The missing link in Uhuru’s big agenda for next five years

President Uhuru Kenyatta addresses Kenyans during Jamhuri Day on Tuesday. photo | JEFF ANGOTE

What you need to know:

  • Efforts to spur economic growth will be futile until Kenya fixes policy-to-results cycle.

President Uhuru Kenyatta’s ‘Big Four’ agenda —articulated on Jamhuri Day — goes straight to the heart of Article 43 of the Constitution, where every person has the right to the highest attainable standard of health, including the right to healthcare services, the right to be free from hunger and the right to accessible and adequate housing.

Add commitments under Articles 55 and 56 to promote affirmative action programmes that ensure the youth access employment, as do minorities and marginalised groups, and one begins to see the promise to deliver 6.5 million jobs between now and 2022 as a really big deal.

Various commentators have praised this agenda but appear split between two schools of thought on the likelihood of its success. On the one hand, there is the long-held view that Kenya always had fine ideas but lacks the capacity and will to implement.

On the other, a more recent view is that our plans are not smart enough — more “castles in the air” than practical solutions. Put differently, our plans lack proper context, in terms of evidence-based problem analysis, or public inputs into the articulation of development needs and priorities.

Assessing these views as part of the same development continuum, the real test of ‘Big Four’ will lie in successful implementation, monitoring and evaluation of these promises through realistic plans supported by credible budget allocations, transparent public spending and accountability for results. Let’s see how the agenda feeds into our 2018-2022 Medium-Term Plan and annual budgets.

# # # #

> **YOUR INSTRUCTIONS**: Please repeat the part of the piece on the "Big Four" agenda that opens with the words containing "Add commitments under" and closes with "will to implement.", swapping "commentators" for "analysts".

> **MATERIAL**:
# # # #

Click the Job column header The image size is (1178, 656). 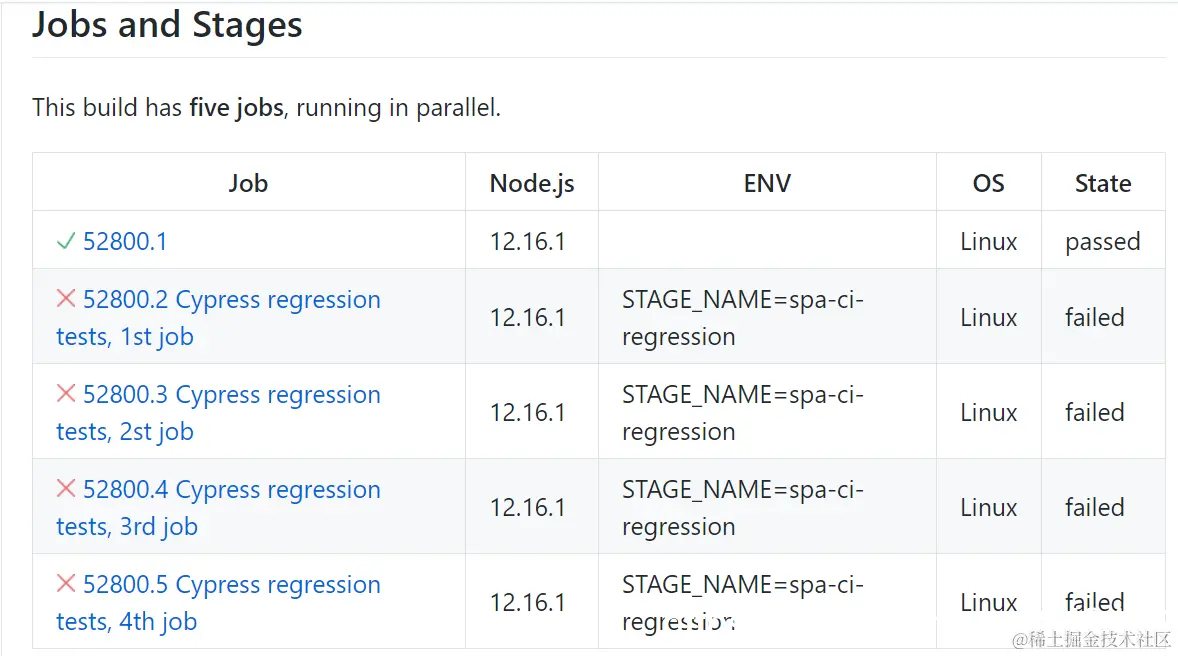[x=248, y=183]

# # # #

> **TASK SOLUTION**:
Add commitments under Articles 55 and 56 to promote affirmative action programmes that ensure the youth access employment, as do minorities and marginalised groups, and one begins to see the promise to deliver 6.5 million jobs between now and 2022 as a really big deal.

Various analysts have praised this agenda but appear split between two schools of thought on the likelihood of its success. On the one hand, there is the long-held view that Kenya always had fine ideas but lacks the capacity and will to implement.